## BEGIN
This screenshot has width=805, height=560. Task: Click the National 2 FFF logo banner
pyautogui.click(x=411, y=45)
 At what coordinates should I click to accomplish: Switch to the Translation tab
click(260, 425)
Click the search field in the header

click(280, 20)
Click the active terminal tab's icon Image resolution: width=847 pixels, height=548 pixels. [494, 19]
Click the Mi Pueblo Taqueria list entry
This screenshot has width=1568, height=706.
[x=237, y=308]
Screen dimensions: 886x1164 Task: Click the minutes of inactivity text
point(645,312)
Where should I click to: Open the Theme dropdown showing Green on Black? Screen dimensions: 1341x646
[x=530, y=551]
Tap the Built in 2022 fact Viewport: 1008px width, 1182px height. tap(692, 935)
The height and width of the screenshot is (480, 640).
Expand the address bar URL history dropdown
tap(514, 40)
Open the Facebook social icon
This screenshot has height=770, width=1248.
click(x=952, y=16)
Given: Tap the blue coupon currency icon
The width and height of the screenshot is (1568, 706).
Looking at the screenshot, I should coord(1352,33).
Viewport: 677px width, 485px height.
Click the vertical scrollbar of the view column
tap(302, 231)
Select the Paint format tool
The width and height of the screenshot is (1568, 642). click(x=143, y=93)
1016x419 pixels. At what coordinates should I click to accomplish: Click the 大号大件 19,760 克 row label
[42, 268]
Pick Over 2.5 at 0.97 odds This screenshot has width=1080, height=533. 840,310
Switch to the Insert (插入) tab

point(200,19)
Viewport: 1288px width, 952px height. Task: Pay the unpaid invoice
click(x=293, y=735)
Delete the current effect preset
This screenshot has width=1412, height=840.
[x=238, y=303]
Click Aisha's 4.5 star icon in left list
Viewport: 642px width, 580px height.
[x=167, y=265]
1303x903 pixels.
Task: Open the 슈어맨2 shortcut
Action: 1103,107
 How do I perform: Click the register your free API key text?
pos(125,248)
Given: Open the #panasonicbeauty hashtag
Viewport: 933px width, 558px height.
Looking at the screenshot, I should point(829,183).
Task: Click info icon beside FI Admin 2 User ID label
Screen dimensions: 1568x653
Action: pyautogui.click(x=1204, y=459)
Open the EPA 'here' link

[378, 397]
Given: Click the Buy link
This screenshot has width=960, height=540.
## END
### INSTRUCTIONS FOR THE TASK:
Render the entries, from the first line through the line containing "tap(514, 40)", as a JSON list of strings with one string per line, omitting any blank lines.

### EXERCISE RESULT:
[
  "This screenshot has width=805, height=560. Task: Click the National 2 FFF logo banner",
  "pyautogui.click(x=411, y=45)",
  " At what coordinates should I click to accomplish: Switch to the Translation tab",
  "click(260, 425)",
  "Click the search field in the header",
  "click(280, 20)",
  "Click the active terminal tab's icon Image resolution: width=847 pixels, height=548 pixels. [494, 19]",
  "Click the Mi Pueblo Taqueria list entry",
  "This screenshot has width=1568, height=706.",
  "[x=237, y=308]",
  "Screen dimensions: 886x1164 Task: Click the minutes of inactivity text",
  "point(645,312)",
  "Where should I click to: Open the Theme dropdown showing Green on Black? Screen dimensions: 1341x646",
  "[x=530, y=551]",
  "Tap the Built in 2022 fact Viewport: 1008px width, 1182px height. tap(692, 935)",
  "The height and width of the screenshot is (480, 640).",
  "Expand the address bar URL history dropdown",
  "tap(514, 40)"
]